= LISTED RECORDS =
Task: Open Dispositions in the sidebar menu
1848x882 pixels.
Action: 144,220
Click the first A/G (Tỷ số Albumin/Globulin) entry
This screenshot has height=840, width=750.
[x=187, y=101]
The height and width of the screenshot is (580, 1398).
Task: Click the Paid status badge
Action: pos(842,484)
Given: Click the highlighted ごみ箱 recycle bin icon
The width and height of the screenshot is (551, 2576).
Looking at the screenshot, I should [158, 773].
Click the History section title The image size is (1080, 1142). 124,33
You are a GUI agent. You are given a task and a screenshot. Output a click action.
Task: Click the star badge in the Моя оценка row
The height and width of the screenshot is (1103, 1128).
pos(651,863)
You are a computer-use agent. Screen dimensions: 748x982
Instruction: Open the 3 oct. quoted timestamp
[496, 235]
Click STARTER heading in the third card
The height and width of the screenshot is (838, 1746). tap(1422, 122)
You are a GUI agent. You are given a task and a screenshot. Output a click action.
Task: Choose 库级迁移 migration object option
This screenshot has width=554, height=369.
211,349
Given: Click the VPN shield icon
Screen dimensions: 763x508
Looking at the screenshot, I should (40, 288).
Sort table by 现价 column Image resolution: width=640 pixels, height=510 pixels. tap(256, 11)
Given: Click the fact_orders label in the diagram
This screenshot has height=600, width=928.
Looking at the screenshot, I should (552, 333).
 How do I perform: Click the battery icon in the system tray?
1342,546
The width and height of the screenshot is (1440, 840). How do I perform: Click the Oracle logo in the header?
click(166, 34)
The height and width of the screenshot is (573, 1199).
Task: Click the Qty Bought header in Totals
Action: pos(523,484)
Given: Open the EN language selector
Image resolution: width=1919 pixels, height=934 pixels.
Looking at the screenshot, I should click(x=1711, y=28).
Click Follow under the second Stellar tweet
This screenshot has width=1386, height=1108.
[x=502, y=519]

= WHAT IS REQUIRED =
Return the whole listing, keeping every line exactly as it is.

= SOLUTION FOR THIS TASK =
Task: Open Dispositions in the sidebar menu
1848x882 pixels.
Action: 144,220
Click the first A/G (Tỷ số Albumin/Globulin) entry
This screenshot has height=840, width=750.
[x=187, y=101]
The height and width of the screenshot is (580, 1398).
Task: Click the Paid status badge
Action: pos(842,484)
Given: Click the highlighted ごみ箱 recycle bin icon
The width and height of the screenshot is (551, 2576).
Looking at the screenshot, I should [158, 773].
Click the History section title The image size is (1080, 1142). 124,33
You are a GUI agent. You are given a task and a screenshot. Output a click action.
Task: Click the star badge in the Моя оценка row
The height and width of the screenshot is (1103, 1128).
pos(651,863)
You are a computer-use agent. Screen dimensions: 748x982
Instruction: Open the 3 oct. quoted timestamp
[496, 235]
Click STARTER heading in the third card
The height and width of the screenshot is (838, 1746). tap(1422, 122)
You are a GUI agent. You are given a task and a screenshot. Output a click action.
Task: Choose 库级迁移 migration object option
This screenshot has width=554, height=369.
211,349
Given: Click the VPN shield icon
Screen dimensions: 763x508
Looking at the screenshot, I should (40, 288).
Sort table by 现价 column Image resolution: width=640 pixels, height=510 pixels. tap(256, 11)
Given: Click the fact_orders label in the diagram
This screenshot has height=600, width=928.
Looking at the screenshot, I should (552, 333).
 How do I perform: Click the battery icon in the system tray?
1342,546
The width and height of the screenshot is (1440, 840). How do I perform: Click the Oracle logo in the header?
click(166, 34)
The height and width of the screenshot is (573, 1199).
Task: Click the Qty Bought header in Totals
Action: pos(523,484)
Given: Open the EN language selector
Image resolution: width=1919 pixels, height=934 pixels.
Looking at the screenshot, I should click(x=1711, y=28).
Click Follow under the second Stellar tweet
This screenshot has width=1386, height=1108.
[x=502, y=519]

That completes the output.